A more accurate comparison would be regarding Allo.
No, WatsApp didn't get informed of what URL you entered on the message. The site owner gets a notice, as does the user's ISP, and a lot of people in between. But WatsApp can not tell what URL was typed.
So they are in the clear legally, but morally, its still dubious to do that given its effectively disclosing what is often a substantial portion of the conversation.
And, transmitting an URL usually has no use beyond accessing it. They are doing what the user expects, it's just lacking some communication and power-user tools to override the default behavior.
Let us just say there are certain things that can cause legal complications merely accessing it and not reporting it is technically still a crime.
Yeah this is a much bigger deal, for sure, as it's a messaging app - just pointing out similar case in a different application.
I've written code to fetch sites and give a preview, for a bookmarking bookmarklet. This involves analyzing the html for title and to select best image to represent the page.
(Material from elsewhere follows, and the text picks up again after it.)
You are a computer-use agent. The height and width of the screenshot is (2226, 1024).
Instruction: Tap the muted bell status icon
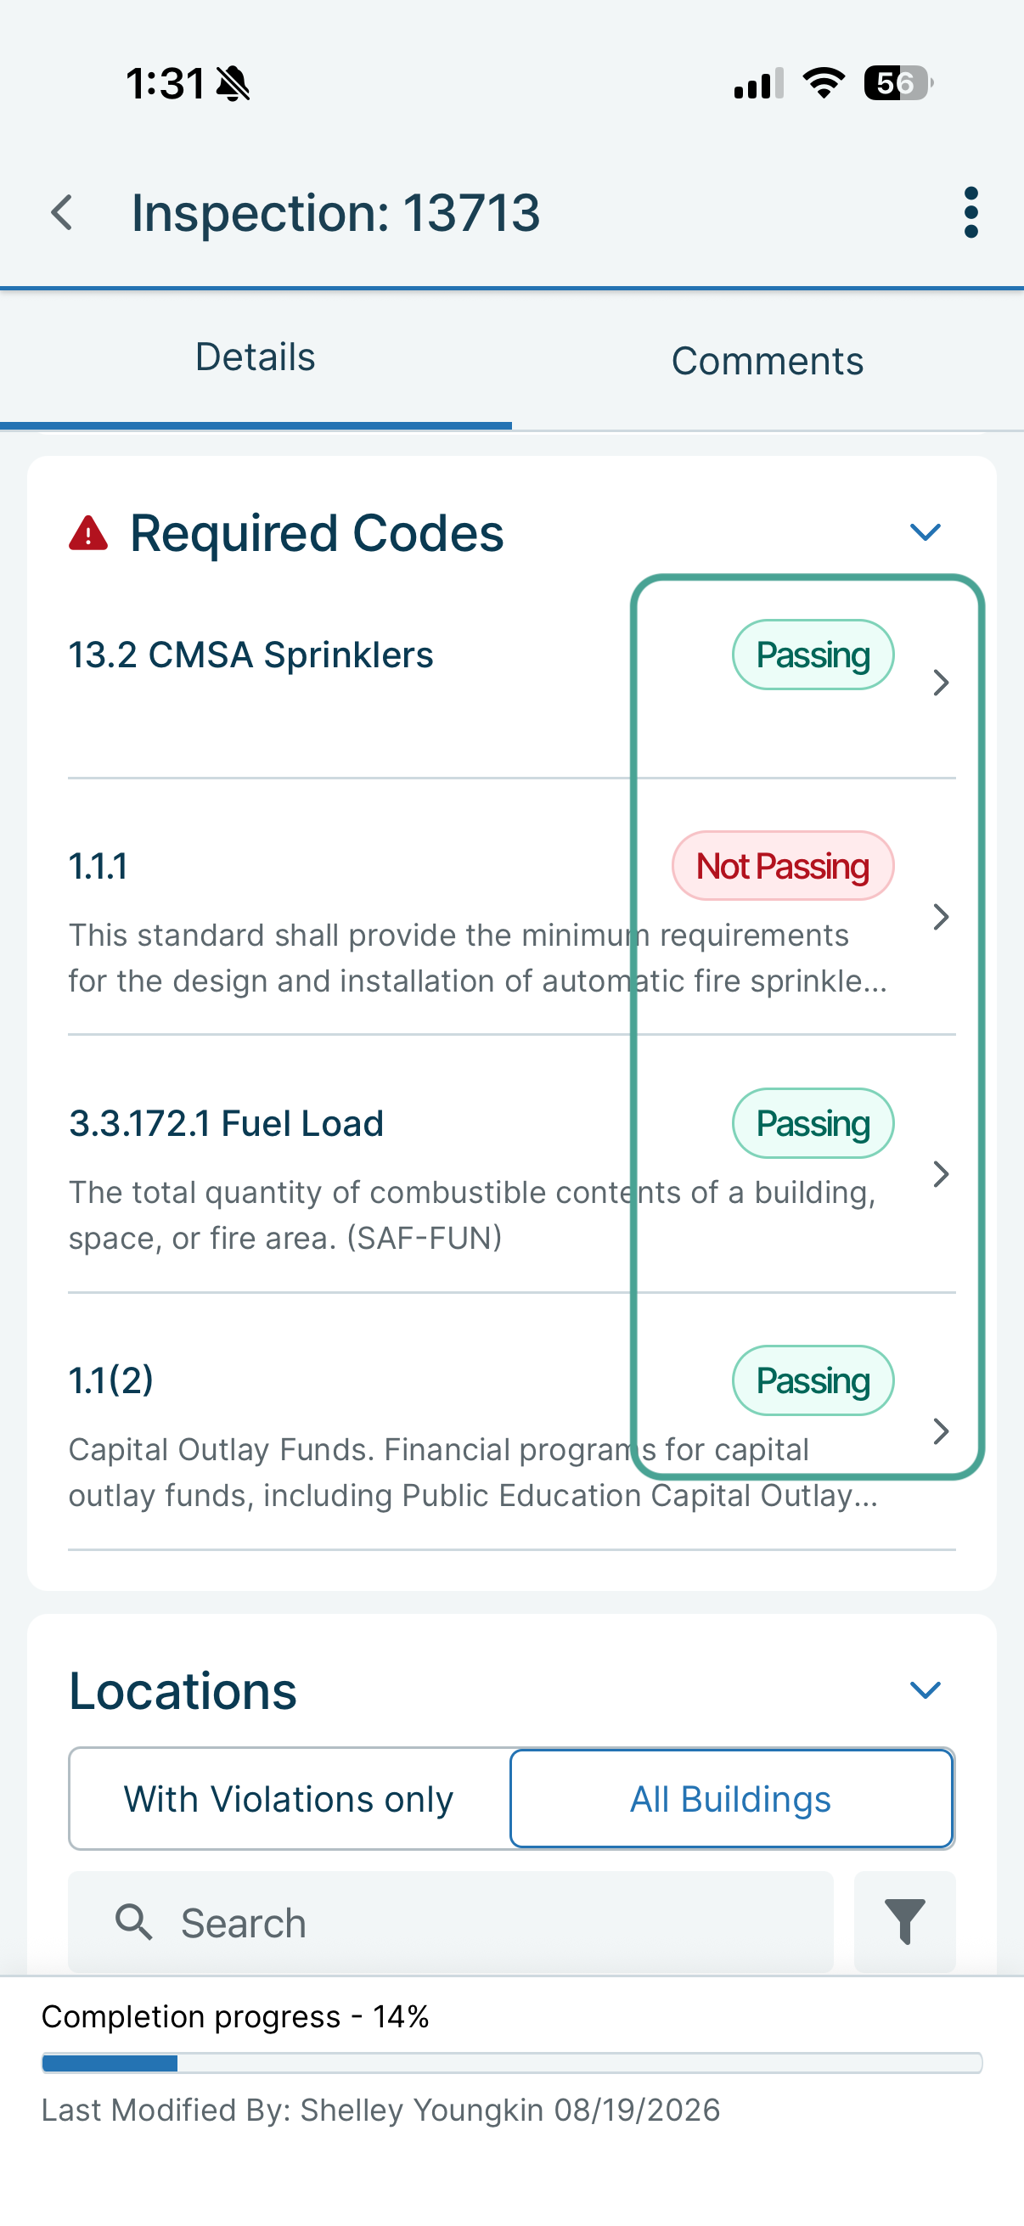(233, 83)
That of course necessitates retrieving the page, either through the client or server.
See this tweet for the info exposed: https://twitter.com/0xjomo/status/874585822158352384
If WA proxied the request, it would be WA snooping on the conversation, and that would be a way larger problem because they would accumulate that metadata for EVERYONE.
If you don't want cards or external requests in the conversation, you obfuscate the url with any of the myriad methods people use to get past anti-url filters in forums etc.
They did the right thing here. It might be good to add a "do not show URL previews" option, but it's not currently broken.
I was actually looking at it from the perspective of it was being done on the server, rather than the client, and people were concerned about information collection about where they're linking to (or something).
This is a good heads up for people with special security needs using proxies to access HTTP. Most people are willing to visit URLs they send in messages from their IP addresses in a browser, or already have before they send the message, but I can see how it's worth knowing about, especially with the additional information disclosure.
Why is no one saying anything about end to end crypto?
Whatsapp shouldn't be able to see my messages, isn't that what they say themselves?
doing a GET request over the internet is already violating e2e
It's merely just another e2e communication between the client and another party, albeit through another protocol.
Telegram seems to proxy the requests.
So Whatsapp wins with crypto here.
On the other hand i do not get why they send it after every character. Makes it even faster but creates a bunch of unnecessary requests. Not very user friendly. They could do it after they recognize a finished URL (as soon as there is a space). And as pointed out in the tweets it COULD harms the users privacy.
What good is E2E if you are going to send the plaintext home anyway? Doing these requests on the device is stupid, but proxying them through FB servers would border on malicious.